Grant number: K01 DK085222
Principal Investigator: Arianne L. Theiss
Funding Organization: NIH/NIDDK
Project Start: 02/01/2010
Project End: 01/31/2015
Prohibitin is a highly conserved protein that has pleiotropic functions depending on the cell and tissue type in which it is expressed. Little is known regarding the expression and function of prohibitin in the intestine.

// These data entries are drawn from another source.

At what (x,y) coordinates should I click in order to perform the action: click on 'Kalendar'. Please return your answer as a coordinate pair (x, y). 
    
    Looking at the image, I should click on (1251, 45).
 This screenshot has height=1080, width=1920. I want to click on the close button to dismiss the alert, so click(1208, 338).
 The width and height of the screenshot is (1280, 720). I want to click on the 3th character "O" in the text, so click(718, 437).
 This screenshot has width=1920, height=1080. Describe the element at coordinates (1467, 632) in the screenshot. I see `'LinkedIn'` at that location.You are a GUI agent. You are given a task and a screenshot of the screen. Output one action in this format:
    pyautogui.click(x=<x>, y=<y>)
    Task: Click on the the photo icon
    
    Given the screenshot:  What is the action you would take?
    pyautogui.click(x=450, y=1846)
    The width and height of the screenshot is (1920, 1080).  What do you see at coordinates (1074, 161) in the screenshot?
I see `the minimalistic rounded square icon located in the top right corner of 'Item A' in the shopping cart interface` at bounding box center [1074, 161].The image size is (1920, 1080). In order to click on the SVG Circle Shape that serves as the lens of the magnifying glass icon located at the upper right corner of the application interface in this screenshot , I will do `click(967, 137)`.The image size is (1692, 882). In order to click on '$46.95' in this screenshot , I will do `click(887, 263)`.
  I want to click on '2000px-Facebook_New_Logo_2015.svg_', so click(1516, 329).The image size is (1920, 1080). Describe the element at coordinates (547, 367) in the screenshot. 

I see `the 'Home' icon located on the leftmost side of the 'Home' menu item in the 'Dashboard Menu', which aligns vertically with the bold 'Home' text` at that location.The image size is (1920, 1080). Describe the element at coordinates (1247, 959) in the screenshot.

During my postdoctoral fellowship, I demonstrated that 1) prohibitin is expressed by native human colonic epithelia as well as model intestinal epithelial cells, 2) in resting intestinal epithelial cells, prohibitin localizes to the mitochondria and protects against oxidative stress, 3) prohibitin is downregulated during oxidant stress, during active human inflammatory bowel disease (IBD) and experimental colitis, and 4) prohibitin transgenic mice are protected from DSS- and Salmonella typhimurium-induced colitis and oxidative stress. In assessing the mechanism by which prohibitin modulates inflammation, our preliminary data demonstrate that prohibitin is a potent activator of Nrf2, a master transcriptional regulator that activates a battery of anti-oxidant genes. In addition, our recent in vitro data demonstrate that prohibitin inhibits TNFa-induced NF-kB activation and barrier dysfunction. Based on these data, the central hypothesis of this proposal is that prohibitin functions as an epithelial defense against oxidative stress and inflammation-induced barrier dysfunction and decreased levels of prohibitin in IBD contribute to tissue injury and inflammation. The overall objective of the proposal is to determine the mechanism underlying the protective role of prohibitin in colitis. Our interrelated yet independently achievable aims based on our hypothesis and supported by preliminary data are i) to determine the role and mechanism by which prohibitin modulates Nrf2, ii) to address the mechanism of prohibitin in inhibiting NF-kB signaling and its downstream effects, and iii) to determine the in vivo mechanism by which prohibitin ameliorates colitis Together, these studies will elucidate the function and mechanism of action of prohibitin as an activator of anti-oxidants and as an anti-inflammatory molecule in intestinal epithelial cells. The training in protein biochemistry and electrophysiology the candidate will learn from executing the proposed studies will improve potential for transition to an independent IBD researcher.